It’s not really that simple. The seventeen victims of the terrorist attacks included some French Christians, a Muslim policeman, four Jews, and probably a larger number of people who would have categorised themselves as “none of the above.” It was a Muslim employee in the supermarket who showed Dumas and other Jewish customers where to hide, and then went back upstairs to distract the gunman. And the Middle East isn’t exactly safe for Jews.

Dumas has been through a terrifying experience. He now feels like a target in France, and no amount of reassurance from the French government that it will protect its Jewish citizens will change his mind. But Israel’s Prime Minister Binyamin Netanyahu didn’t help much either.

What Netanyahu said after the Paris attacks was this: “This week, a special team of ministers will convene to advance steps to increase immigration from France and other countries in Europe that are suffering from terrible anti-Semitism. All Jews who want to immigrate to Israel will be welcomed here warmly and with open arms. We will help you in your absorption here in our country, which is also your country.”

He was at it again after a Jewish volunteer guarding a synagogue in Copenhagen was one of the two fatal victims of last week’s terrorist attack in Denmark. “Jews have been murdered again on European soil only because they were Jews,” he said, “and this wave of terrorist attacks – including murderous anti-Semitic attacks – is expected to continue.”

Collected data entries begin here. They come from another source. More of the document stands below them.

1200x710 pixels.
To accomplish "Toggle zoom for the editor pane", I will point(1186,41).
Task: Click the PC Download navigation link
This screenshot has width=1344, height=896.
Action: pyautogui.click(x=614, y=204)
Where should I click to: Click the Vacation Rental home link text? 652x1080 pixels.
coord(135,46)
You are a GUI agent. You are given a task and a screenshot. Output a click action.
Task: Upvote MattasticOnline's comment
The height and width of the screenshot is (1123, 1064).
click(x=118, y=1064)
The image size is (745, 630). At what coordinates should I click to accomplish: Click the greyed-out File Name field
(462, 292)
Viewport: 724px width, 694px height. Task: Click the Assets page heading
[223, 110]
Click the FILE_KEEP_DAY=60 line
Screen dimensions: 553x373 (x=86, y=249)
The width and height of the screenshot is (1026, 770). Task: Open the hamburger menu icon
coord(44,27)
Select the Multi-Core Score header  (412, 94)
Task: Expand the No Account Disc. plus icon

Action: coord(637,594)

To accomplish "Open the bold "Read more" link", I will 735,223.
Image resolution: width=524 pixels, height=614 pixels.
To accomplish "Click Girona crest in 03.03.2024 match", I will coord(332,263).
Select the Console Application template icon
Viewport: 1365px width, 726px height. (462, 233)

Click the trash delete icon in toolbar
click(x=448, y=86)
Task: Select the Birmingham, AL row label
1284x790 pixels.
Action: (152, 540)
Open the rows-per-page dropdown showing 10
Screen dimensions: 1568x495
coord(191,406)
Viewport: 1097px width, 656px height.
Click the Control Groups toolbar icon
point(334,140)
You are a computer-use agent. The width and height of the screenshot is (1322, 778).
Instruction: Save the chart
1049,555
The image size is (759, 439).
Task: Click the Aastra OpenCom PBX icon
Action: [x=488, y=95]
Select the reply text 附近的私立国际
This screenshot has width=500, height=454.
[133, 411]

“Of course, Jews deserve protection in every country but we say to Jews, to our brothers and sisters: Israel is your home. We are preparing and calling for the absorption of mass immigration from Europe.” As you might imagine, this did not go down well with European leaders who were being told that their countries were so anti-Semitic that they are no longer safe for Jews.

It is true that five of the nineteen people killed in these two terrorist attacks in Europe since the New Year were Jewish, which is highly disproportionate. But it is also true that the killers in all cases were Islamist extremists, who also exist in large numbers in and around Israel.

French President Francois Hollande said: “I will not just let what was said in Israel pass, leading people to believe that Jews no longer have a place in Europe and in France in particular.” In Denmark Chief Rabbi Jair Melchior rebuked Netanyahu, saying that “terror is not a reason to move to Israel.”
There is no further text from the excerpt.